**TEKS SUMBER:**
-----

Akhirnya, saya menyadari, saya harus merebut hati mereka dan membuat mereka menyadari betapa berartinya kehadiran guru di pedalaman. Mereka hanyalah anak kecil. Saya tidak akan pernah dekat jika selalu menggunakan emosi. Hal pertama yang saya lakukan adalah membuat mereka merasa nyaman dengan saya.

Keesokan harinya, dengan ide yang telah saya siapkan,  saya masuk ke dalam kelas dengan penuh semangat. Berbeda denga sebelumnya, hari  itu kusapa mereka dengan senyuman termanis dan bersahabat. Saya tidak memberikan pelajaran, tapi lelucon. Hari itu saya membuat mereka tertawa. Saya percaya, tertawa bersama adalah jurus paling ampuh untuk mendekatkan hubungan kami. Saya membawakan sebuah cerita lucu disertai suara dan gerakan yang ekspresif. Hari itu saya harus lucu meskipun sudah lama tak pernah melakukanya. Terakhir saya melucu bersama teman-teman saya SMA dua tahun silam.

Mereka fokus mendengarkan dan hanyut dalam cerita. Belum sampai semenit, suara tawa langsung bergemuruh memecah keheningan ruang kelas. Semakin lama bercerita, ruang kelas bertambah penuh dengan anak-anak dari kelas lain. Ada sedikit kebanggaan di dalam hati saya. Ternyata, bukan hanya anak kelas lima yang tertarik dengan cerita saya.

-----

**DAFTAR ENTRI:**
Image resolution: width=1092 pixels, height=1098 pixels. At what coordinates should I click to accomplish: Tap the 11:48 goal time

-----

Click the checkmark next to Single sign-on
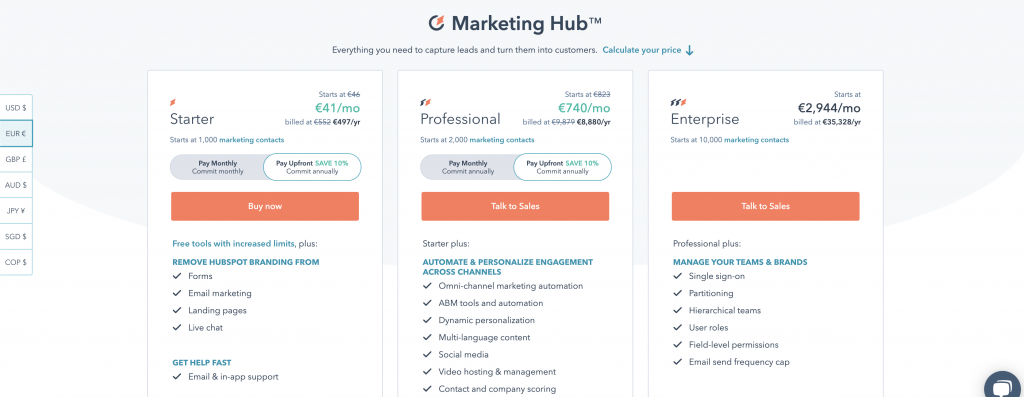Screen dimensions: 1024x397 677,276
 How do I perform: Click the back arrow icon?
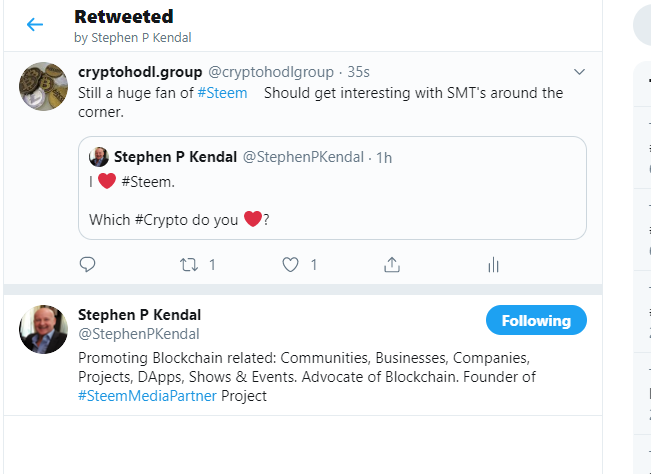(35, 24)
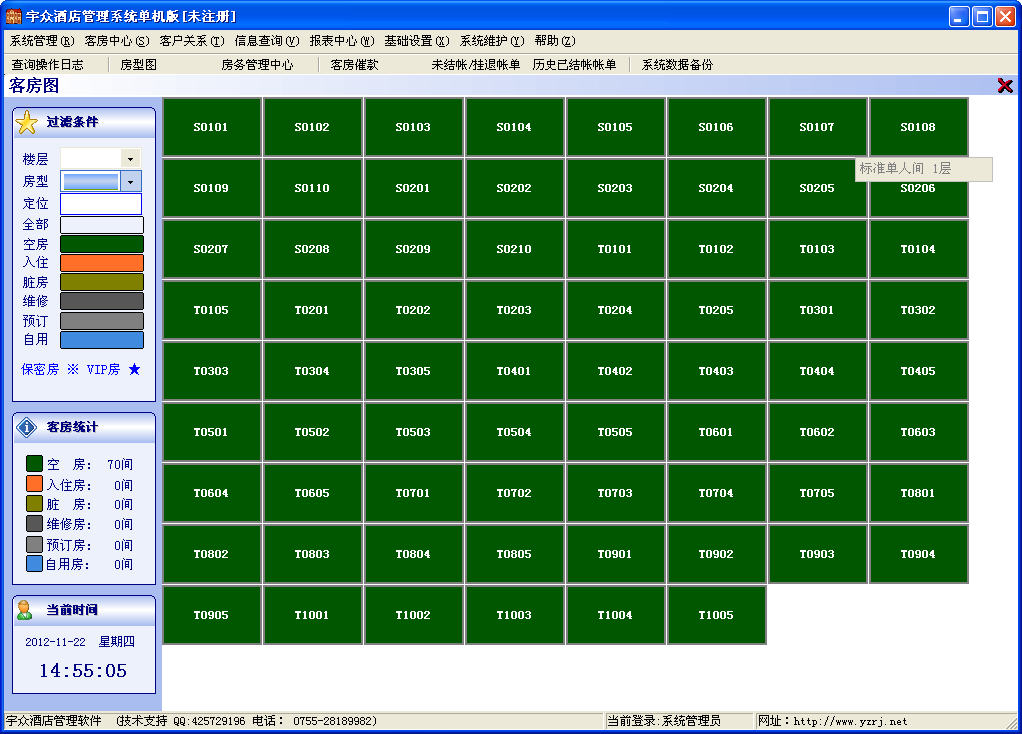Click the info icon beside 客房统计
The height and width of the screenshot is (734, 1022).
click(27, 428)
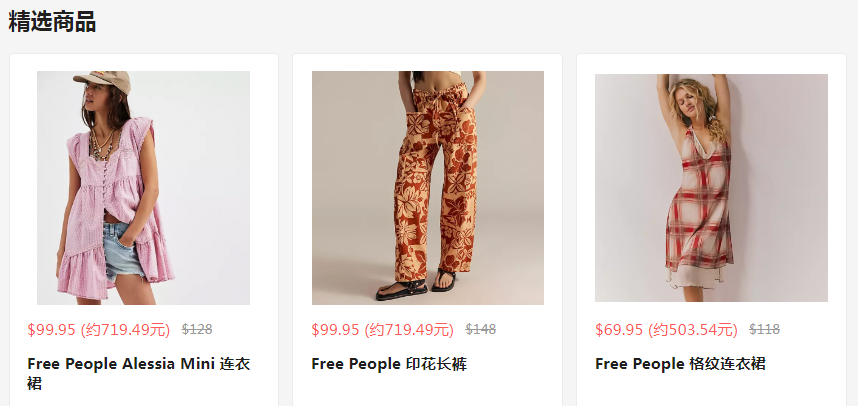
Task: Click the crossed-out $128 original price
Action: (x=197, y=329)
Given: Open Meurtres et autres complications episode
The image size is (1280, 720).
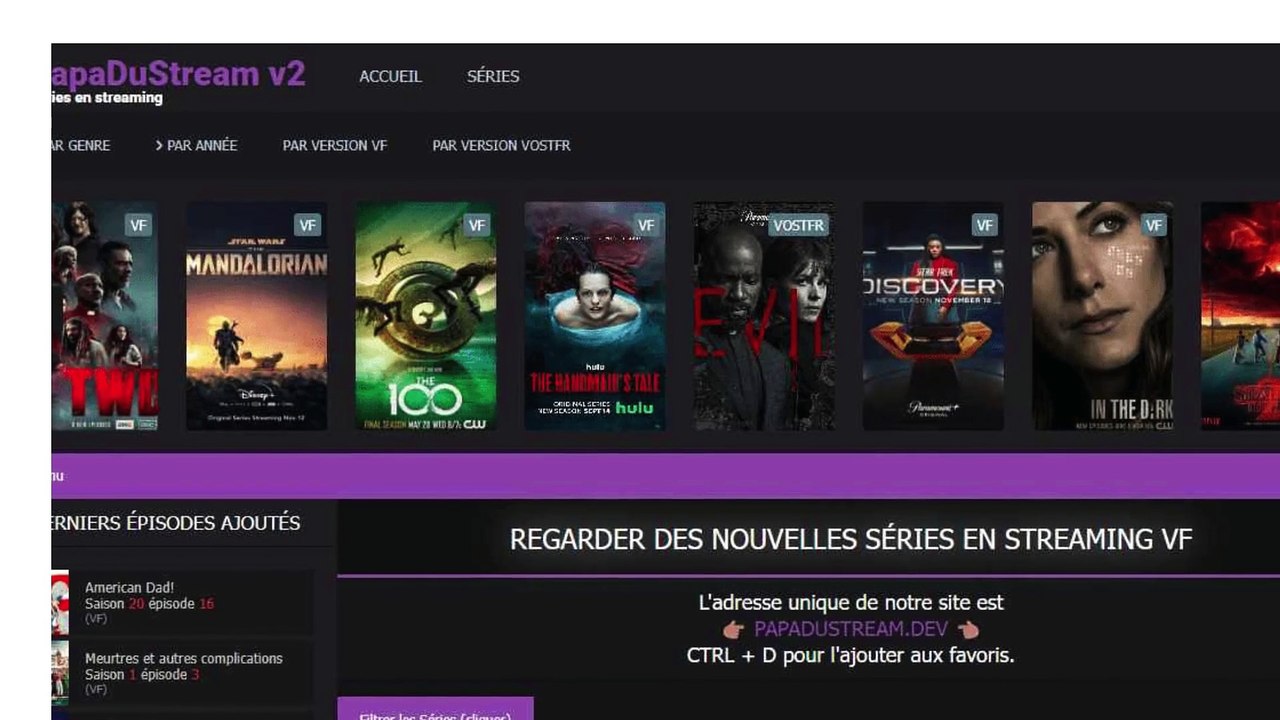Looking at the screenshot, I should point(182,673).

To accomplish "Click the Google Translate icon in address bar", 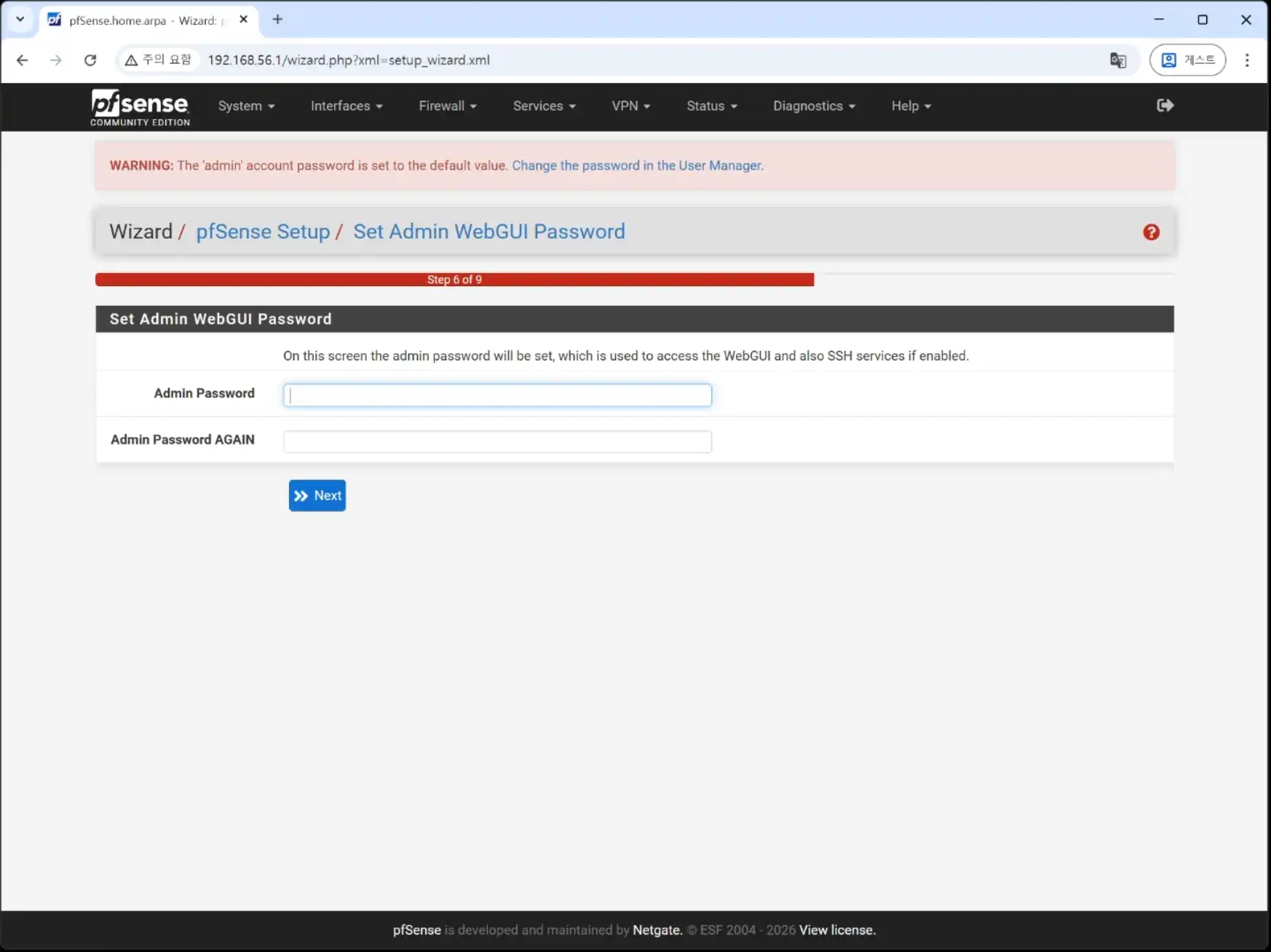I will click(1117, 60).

-----

**INSTRUKSI ANDA:**
Tuliskan kembali bagian teks sumber di antara "Akhirnya, saya menyadari, saya" dan "nyaman dengan saya.", termasuk kedua batas itu. Ganti "guru" dengan "pengajar".

**HASIL TUGAS:**
Akhirnya, saya menyadari, saya harus merebut hati mereka dan membuat mereka menyadari betapa berartinya kehadiran pengajar di pedalaman. Mereka hanyalah anak kecil. Saya tidak akan pernah dekat jika selalu menggunakan emosi. Hal pertama yang saya lakukan adalah membuat mereka merasa nyaman dengan saya.